Landing is the final and arguably most critical stage of flight. To avoid impact injuries, animals decelerate by modulating wing and body kinematics and extend their legs in a well-coordinated movement sequence before touchdown. This is a challenging motor task, which depends on the integration of different sensory modalities, in particular visual cues. However, how visual cues are integrated by peripheral and central networks in the brain and conveyed to lower-level motor networks in the ventral nerve cord (VNC) to control landing is largely unknown. Here, we analyzed the distributed control of landing in the nervous system of Drosophila. Previous work has characterized early visual processing circuits, the landing behavior, and two descending neurons (DNs) controlling landing. Using a combination of light microscopy and connectomics approaches, we now identified complete neuronal pathways for landing from the brain to motor neurons in the VNC. By combining genetic activation and silencing with behavioral tracking, we then validated their functionality.

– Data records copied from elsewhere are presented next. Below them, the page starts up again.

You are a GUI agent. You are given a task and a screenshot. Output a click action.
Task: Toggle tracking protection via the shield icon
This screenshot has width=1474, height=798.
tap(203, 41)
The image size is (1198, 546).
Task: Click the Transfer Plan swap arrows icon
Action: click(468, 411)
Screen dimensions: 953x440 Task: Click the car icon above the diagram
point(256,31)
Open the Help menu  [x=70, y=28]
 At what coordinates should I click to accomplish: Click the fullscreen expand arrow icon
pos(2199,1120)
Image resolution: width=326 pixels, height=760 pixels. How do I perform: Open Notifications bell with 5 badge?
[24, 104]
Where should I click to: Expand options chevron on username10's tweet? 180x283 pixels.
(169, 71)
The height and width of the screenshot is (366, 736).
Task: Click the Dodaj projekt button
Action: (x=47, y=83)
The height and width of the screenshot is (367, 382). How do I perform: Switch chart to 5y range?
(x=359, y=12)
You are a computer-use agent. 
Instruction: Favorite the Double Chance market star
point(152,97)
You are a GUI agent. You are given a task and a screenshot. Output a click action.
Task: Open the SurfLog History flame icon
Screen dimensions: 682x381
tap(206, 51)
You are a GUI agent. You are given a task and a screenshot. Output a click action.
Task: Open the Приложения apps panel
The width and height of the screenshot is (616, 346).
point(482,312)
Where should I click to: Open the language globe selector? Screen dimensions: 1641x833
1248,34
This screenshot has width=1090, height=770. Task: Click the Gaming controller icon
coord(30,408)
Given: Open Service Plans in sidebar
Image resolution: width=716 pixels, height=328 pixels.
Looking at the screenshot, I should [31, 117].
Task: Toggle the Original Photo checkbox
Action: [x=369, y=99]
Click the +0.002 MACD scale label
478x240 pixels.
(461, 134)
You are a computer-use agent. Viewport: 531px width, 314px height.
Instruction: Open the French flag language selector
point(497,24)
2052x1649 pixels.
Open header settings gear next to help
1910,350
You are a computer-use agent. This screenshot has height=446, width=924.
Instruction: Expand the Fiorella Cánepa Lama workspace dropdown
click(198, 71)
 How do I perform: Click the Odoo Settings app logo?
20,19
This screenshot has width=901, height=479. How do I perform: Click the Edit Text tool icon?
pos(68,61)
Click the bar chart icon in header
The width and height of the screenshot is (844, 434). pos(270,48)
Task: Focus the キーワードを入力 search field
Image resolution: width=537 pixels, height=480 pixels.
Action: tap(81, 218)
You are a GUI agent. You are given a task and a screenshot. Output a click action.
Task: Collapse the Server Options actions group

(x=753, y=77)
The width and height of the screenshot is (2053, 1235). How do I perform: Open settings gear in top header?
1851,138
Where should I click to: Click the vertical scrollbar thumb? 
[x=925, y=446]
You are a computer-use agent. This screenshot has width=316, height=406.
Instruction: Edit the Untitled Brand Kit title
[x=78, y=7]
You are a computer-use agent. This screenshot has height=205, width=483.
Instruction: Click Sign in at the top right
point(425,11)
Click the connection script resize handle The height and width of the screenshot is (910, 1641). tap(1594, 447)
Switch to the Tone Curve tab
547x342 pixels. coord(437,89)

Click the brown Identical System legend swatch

We identified four classes of visual projection neurons (VPNs) that consistently drove landing upon optogenetic activation. Silencing three of these significantly impaired visually evoked landing responses. Hence, these VPNs are core components of the landing circuitry. The VPNs synapse directly onto a population of DNs which project to motor circuits in the VNC. Activating different VPNs and DNs drove landing responses with distinct leg, body, and wing kinematics. Finally, we used a connectome of the VNC to identify novel DNs based on their shared synaptic outputs in the VNC with previously described landing DNs. Different types of landing DNs recruit distinct sets of leg and wing motor neurons and drive different landing responses. Together, our findings elucidate parallel sensorimotor pathways from the brain to the VNC that enable flexible landing responses involving coordinated movements of all body appendages.